Earlier studies showed the caspase that clips ROCK-1 is also associated with many kinds of heart failure, the leading cause of morbidity and mortality in the United States. Nearly 5 million Americans are slowly dying with heart failure, and 550,000 new cases are diagnosed each year, the American Heart Association reports.

The precise relationship among the many factors controlling apoptosis in cardiac overload, hypertrophy (abnormal heart muscle thickening) and failure may be dependent on basic triggering factors, Dr. Schwartz said. And, in their study of ROCK-1 in mice, the researchers learned triggering apoptosis is essential in the programmed death of heart muscle cells.

“Once the process begins, it gathers speed, like a snowball rolling downhill,” Dr. Schwartz said. “Consequently, by inhibiting or removing ROCK-1 through therapeutics, heart failure and related diseases could someday be reduced. The therapeutic potential of these observations is attractive because inhibition of ROCK-1 appears relatively safe.”

Two other study authors agree.

“Our study demonstrates that ROCK-1 activation promotes cardiac cell death and is also activated by programmed cell death pathways,” said Mark Entman, M.D., professor at the Baylor College of Medicine.

“Currently, there is no drug specific for ROCK-1 and other ROCK-like kinases,” said Michael Schneider, M.D., professor at the Baylor College of Medicine. “But, our report should drive interest in developing a selective ROCK-1 inhibitor.”

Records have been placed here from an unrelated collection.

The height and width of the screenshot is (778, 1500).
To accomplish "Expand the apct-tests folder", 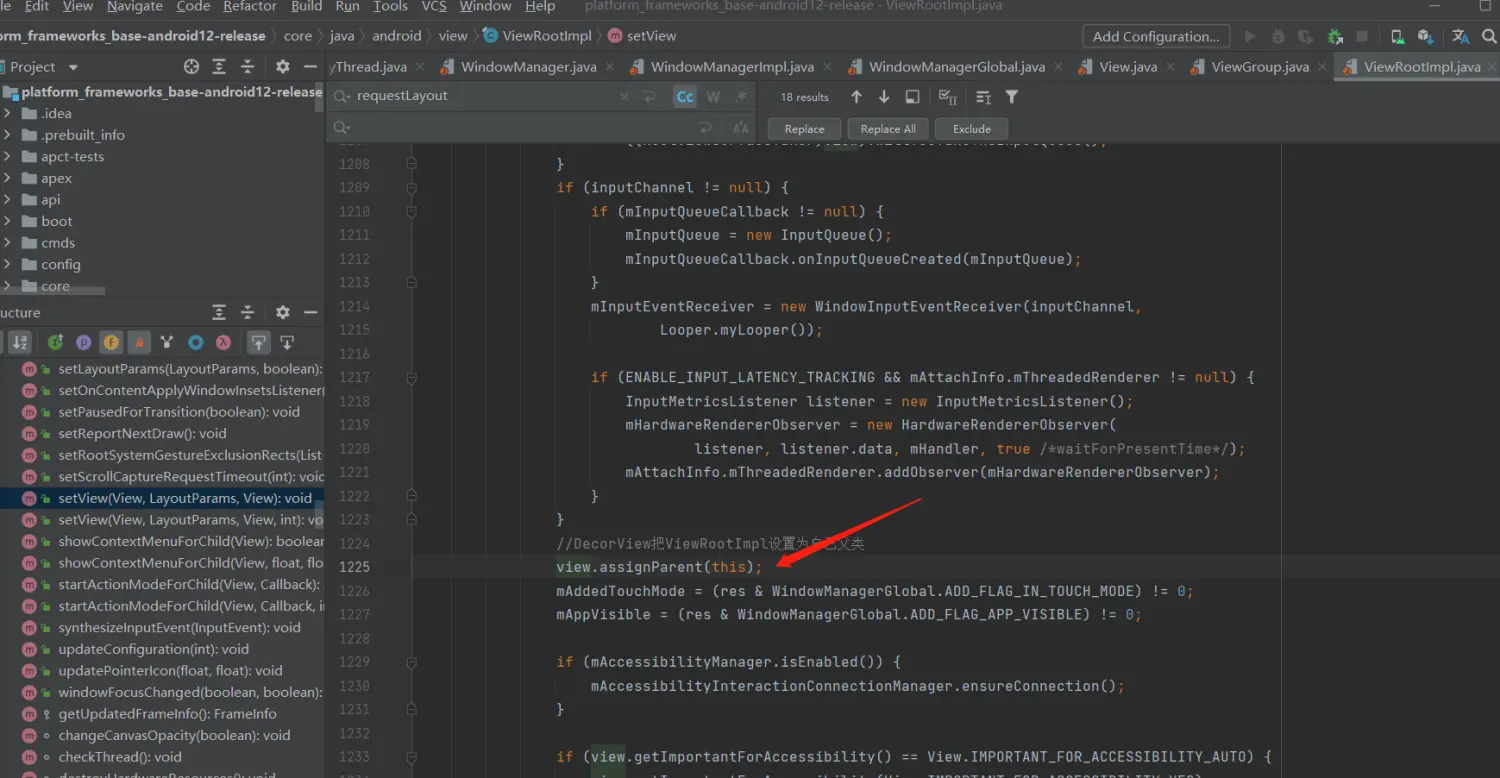I will coord(8,157).
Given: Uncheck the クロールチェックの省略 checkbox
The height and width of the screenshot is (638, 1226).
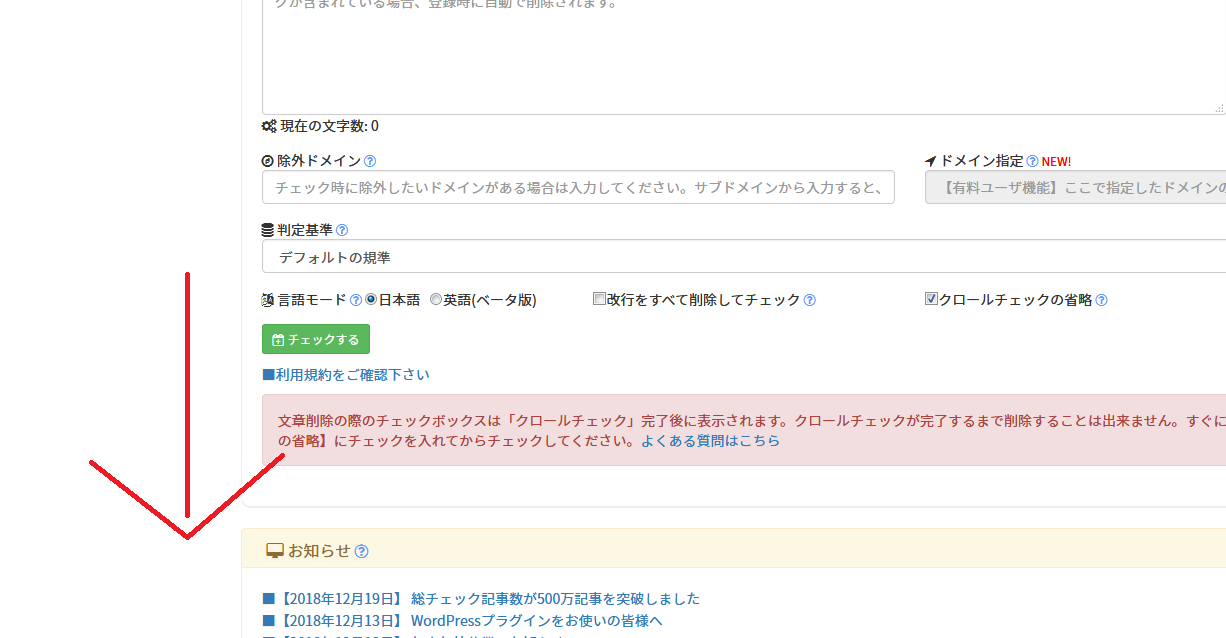Looking at the screenshot, I should [931, 299].
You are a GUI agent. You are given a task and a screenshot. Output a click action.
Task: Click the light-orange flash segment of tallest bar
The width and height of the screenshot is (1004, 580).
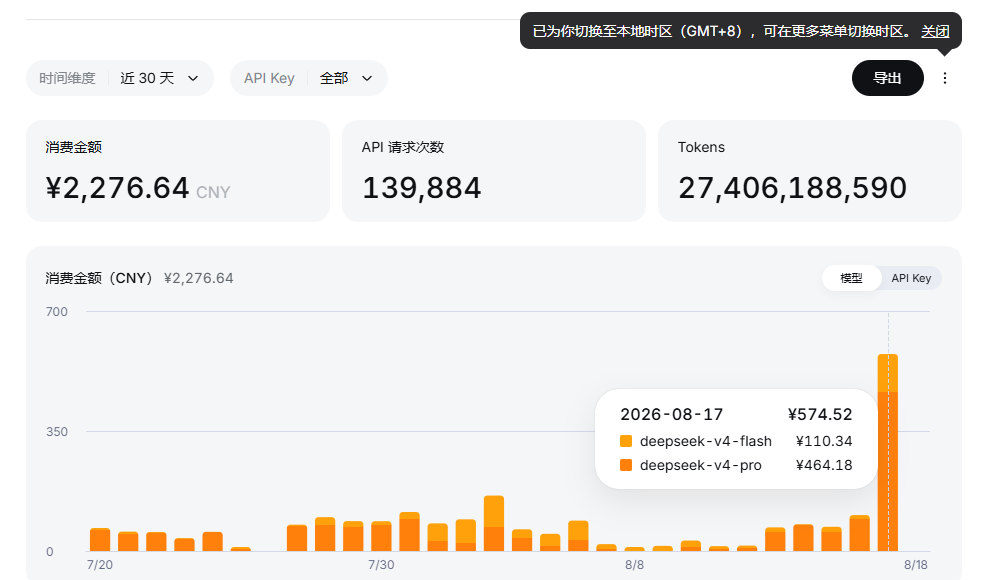coord(887,373)
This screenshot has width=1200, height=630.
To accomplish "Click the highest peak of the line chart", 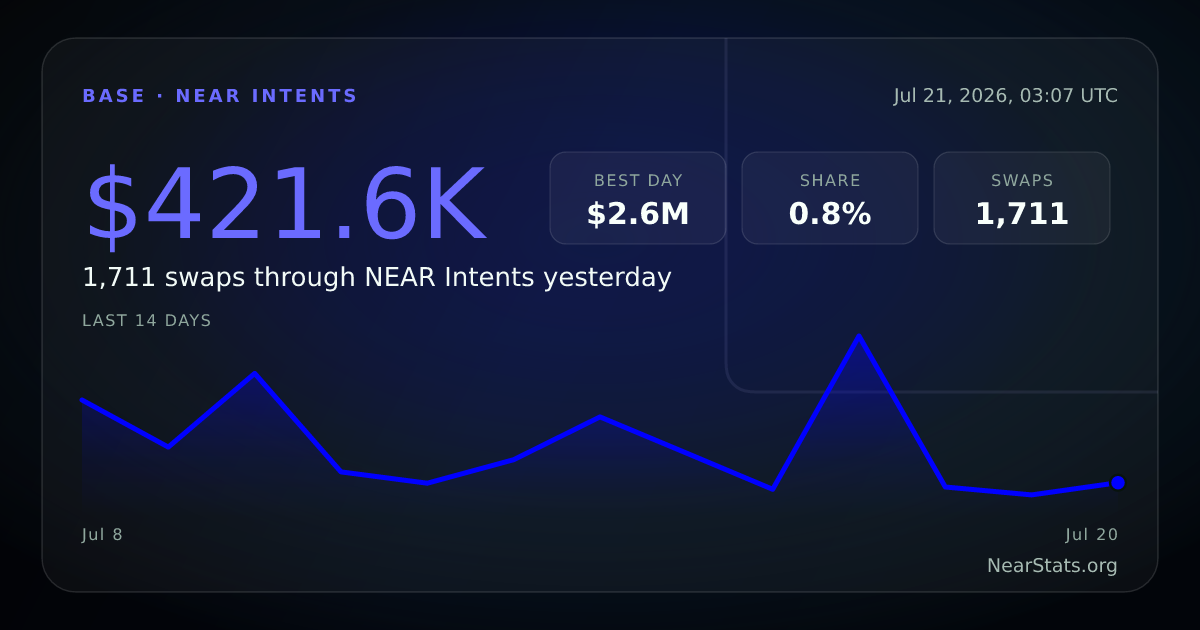I will [x=859, y=336].
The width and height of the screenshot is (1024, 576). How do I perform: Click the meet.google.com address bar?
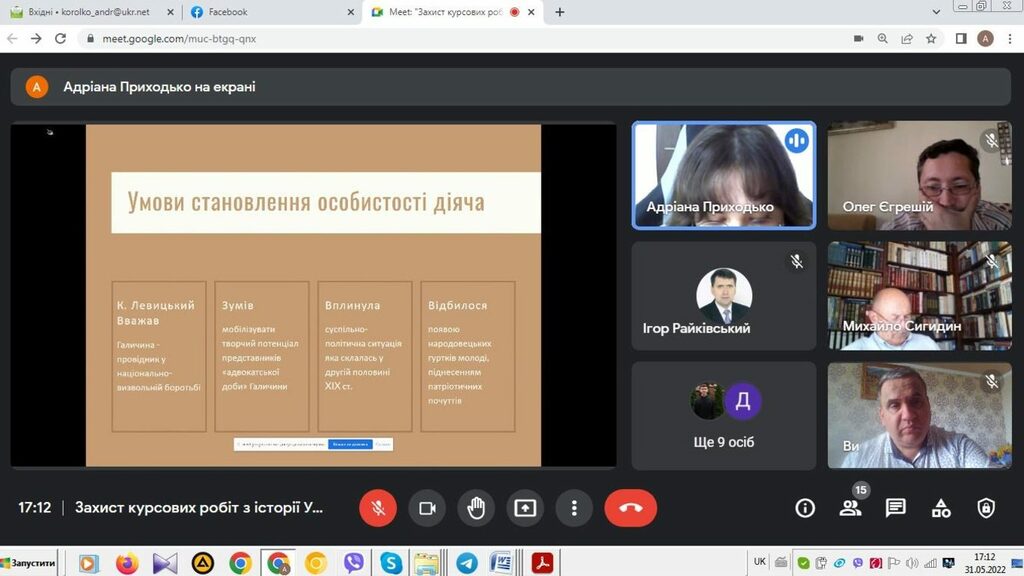pyautogui.click(x=400, y=38)
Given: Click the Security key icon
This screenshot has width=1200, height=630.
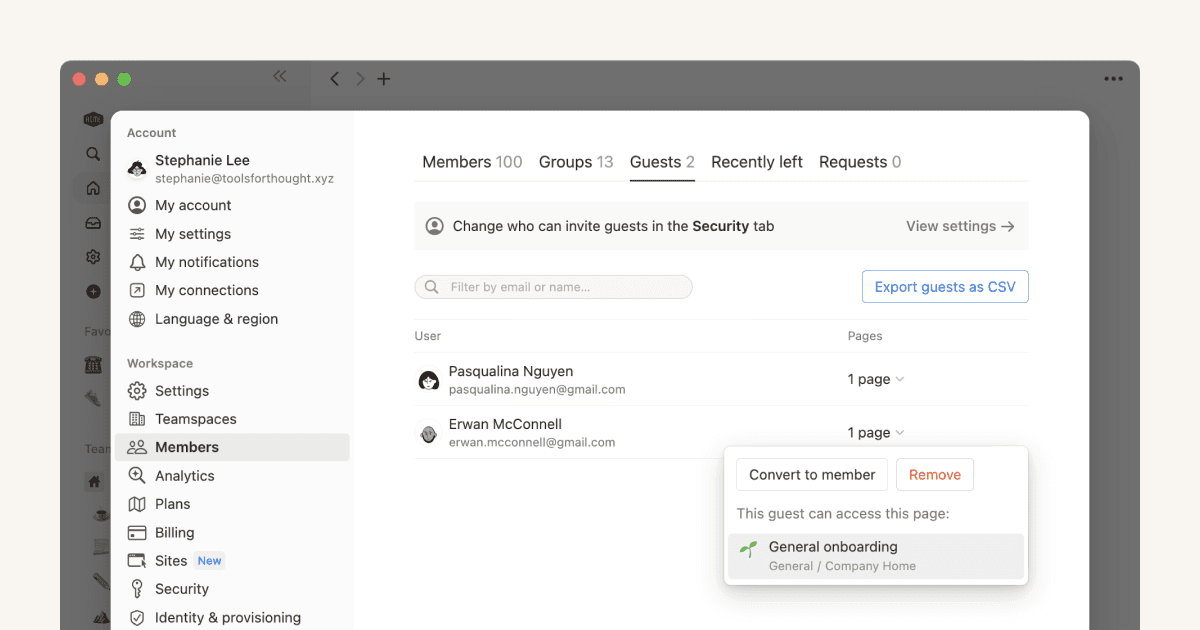Looking at the screenshot, I should [137, 588].
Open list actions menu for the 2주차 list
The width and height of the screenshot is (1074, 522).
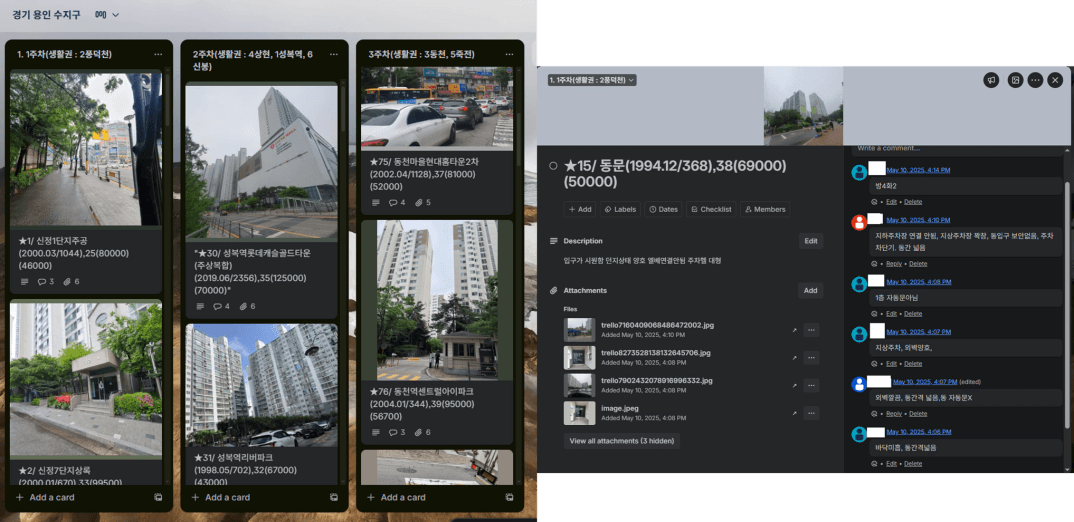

Other PNAS study contributors were Jiang Chang, Ph.D., assistant professor, and Viraj Shah, postdoctoral student, with the HSC-IBT; Min Xie, Ph.D., postdoctoral researcher with the Baylor College of Medicine; and Lei Wei, Ph.D., Herman B. Well Center for Pediatric Research at the Indiana University School of Medicine. Grants from the American Heart Association and the National Institutes of Health supported this research.

The Texas A&M Health Science Center provides the state with health education, outreach and research. Its six components located in communities throughout Texas are Baylor College of Dentistry, the College of Medicine, the Graduate School of Biomedical Sciences, the Institute of Biosciences and Technology, the Irma Lerma Rangel College of Pharmacy, and the School of Rural Public Health.